GameStop wins with store inventory

Product discovery is not a game, and GameStop Corp. is using a recently expanded ship-from-store program to bring goods as close to its customers as possible.

“We discovered 66% of our total unique SKUs were only represented on our store shelves, not in the warehouse,” said Jason Allen, VP multichannel operations for Grapevine, Texas-based GameStop. “Unless the customer came in a particular store that had that product on the shelf, there was no discovery.”

While all product SKUs did show up on GameStop’s website, they would be listed as out of stock if they were not in a warehouse. And the retailer’s Web in-store program, which lets employees look up items that were out of stock at the store, only provided visibility into inventory at warehouses, not in other locations.

Upon investigation, GameStop discovered that a large number of SKUs only available in-store were returned items that were never sent back to the warehouse.

“It was a massive discovery opportunity,” recalled Allen.

So in March 2015, GameStop did an initial pilot of a ship-from-store program. By allowing customers to view all products in the store online, and letting employees in nearby stores view on-shelf inventory as well, the chain saw a 20% lift in sales of goods that were not in the warehouse.

“Instead of taking items that weren’t selling and moving them around to other stores, we put them in front of customers all the time,” Allen added.

GameStop gradually expanded the range of its ship-from-store program throughout 2015 and now offers the service at all 4,000-plus stores across the U.S. It has also switched from its previous in-house-developed system to using eBay Enterprise StoreNet to manage ship-from-store activities.

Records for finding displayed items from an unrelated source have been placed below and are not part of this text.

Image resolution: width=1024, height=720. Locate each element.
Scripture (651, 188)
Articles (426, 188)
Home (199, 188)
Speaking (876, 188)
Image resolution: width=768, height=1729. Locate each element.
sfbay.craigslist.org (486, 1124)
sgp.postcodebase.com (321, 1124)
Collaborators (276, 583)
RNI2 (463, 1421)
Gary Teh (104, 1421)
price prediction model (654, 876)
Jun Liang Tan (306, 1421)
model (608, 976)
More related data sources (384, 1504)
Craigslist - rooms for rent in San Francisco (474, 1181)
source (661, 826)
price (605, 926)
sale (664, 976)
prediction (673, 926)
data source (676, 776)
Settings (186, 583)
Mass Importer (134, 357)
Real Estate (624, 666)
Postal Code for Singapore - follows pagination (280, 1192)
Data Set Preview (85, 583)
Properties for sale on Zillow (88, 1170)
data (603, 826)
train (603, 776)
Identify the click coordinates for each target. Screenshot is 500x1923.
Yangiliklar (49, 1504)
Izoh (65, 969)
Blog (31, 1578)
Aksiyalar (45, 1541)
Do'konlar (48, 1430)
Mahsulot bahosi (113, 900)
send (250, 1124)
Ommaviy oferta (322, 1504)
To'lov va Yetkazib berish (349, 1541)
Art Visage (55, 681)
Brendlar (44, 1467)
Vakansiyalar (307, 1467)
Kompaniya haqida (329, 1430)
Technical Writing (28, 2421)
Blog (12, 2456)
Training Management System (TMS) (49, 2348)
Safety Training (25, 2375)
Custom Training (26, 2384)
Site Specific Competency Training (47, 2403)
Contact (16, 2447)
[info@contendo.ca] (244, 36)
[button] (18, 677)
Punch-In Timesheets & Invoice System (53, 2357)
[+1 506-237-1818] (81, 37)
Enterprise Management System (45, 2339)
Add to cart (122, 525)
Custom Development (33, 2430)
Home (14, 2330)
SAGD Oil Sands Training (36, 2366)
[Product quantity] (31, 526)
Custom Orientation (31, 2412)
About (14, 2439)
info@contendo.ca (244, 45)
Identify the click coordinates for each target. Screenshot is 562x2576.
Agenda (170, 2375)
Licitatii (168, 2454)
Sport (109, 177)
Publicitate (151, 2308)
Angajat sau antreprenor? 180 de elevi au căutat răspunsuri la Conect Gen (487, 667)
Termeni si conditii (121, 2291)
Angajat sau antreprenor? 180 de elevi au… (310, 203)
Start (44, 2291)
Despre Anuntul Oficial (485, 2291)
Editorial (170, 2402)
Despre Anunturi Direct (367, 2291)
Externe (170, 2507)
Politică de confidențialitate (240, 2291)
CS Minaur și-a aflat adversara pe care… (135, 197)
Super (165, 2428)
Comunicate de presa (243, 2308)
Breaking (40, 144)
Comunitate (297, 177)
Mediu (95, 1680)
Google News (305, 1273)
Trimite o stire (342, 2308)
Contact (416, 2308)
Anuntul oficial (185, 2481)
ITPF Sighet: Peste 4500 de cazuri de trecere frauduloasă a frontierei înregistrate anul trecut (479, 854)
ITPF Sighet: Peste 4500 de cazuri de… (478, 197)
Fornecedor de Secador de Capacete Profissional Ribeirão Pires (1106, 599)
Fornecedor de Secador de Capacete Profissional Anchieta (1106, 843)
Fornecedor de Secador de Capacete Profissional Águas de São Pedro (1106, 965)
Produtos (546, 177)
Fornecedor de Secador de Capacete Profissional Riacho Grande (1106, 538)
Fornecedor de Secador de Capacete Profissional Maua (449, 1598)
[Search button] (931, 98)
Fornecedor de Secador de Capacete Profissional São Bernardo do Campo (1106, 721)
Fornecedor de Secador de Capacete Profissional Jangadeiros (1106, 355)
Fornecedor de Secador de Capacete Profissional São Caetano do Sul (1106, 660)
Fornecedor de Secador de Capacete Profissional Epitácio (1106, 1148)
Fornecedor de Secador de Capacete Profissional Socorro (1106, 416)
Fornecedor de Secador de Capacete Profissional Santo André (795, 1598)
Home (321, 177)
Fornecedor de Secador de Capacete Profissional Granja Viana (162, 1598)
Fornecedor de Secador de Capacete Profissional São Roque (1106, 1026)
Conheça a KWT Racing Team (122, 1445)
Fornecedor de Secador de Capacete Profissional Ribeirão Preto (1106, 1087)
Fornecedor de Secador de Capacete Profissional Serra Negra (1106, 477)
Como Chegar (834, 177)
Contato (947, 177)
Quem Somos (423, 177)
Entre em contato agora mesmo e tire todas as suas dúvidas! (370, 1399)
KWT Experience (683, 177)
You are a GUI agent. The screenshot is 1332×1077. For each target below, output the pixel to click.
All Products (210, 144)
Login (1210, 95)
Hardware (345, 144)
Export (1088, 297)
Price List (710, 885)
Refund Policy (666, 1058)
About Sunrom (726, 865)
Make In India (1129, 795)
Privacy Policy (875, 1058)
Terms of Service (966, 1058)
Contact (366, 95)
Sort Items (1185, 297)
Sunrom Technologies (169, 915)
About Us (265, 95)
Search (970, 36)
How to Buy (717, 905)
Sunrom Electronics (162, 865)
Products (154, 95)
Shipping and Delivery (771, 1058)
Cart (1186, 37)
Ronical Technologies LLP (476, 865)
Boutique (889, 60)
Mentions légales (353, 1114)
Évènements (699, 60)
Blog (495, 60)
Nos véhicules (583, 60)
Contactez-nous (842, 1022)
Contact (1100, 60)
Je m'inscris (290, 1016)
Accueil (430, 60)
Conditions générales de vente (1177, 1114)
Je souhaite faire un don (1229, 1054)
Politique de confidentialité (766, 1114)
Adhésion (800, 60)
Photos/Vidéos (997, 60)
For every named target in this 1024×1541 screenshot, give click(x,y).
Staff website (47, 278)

In addition to boosting sales and customer satisfaction, GameStop has been able to reduce the need to offer items on clearance. The retailer can also now use stores as fulfillment points for any customer purchase, meaning a local store can be used to reduce the time it would take to deliver an item from a more distant warehouse.

“Oftentimes, innovation comes from simple pragmatic observation,” Allen stated. “We didn’t build a rocket ship here.”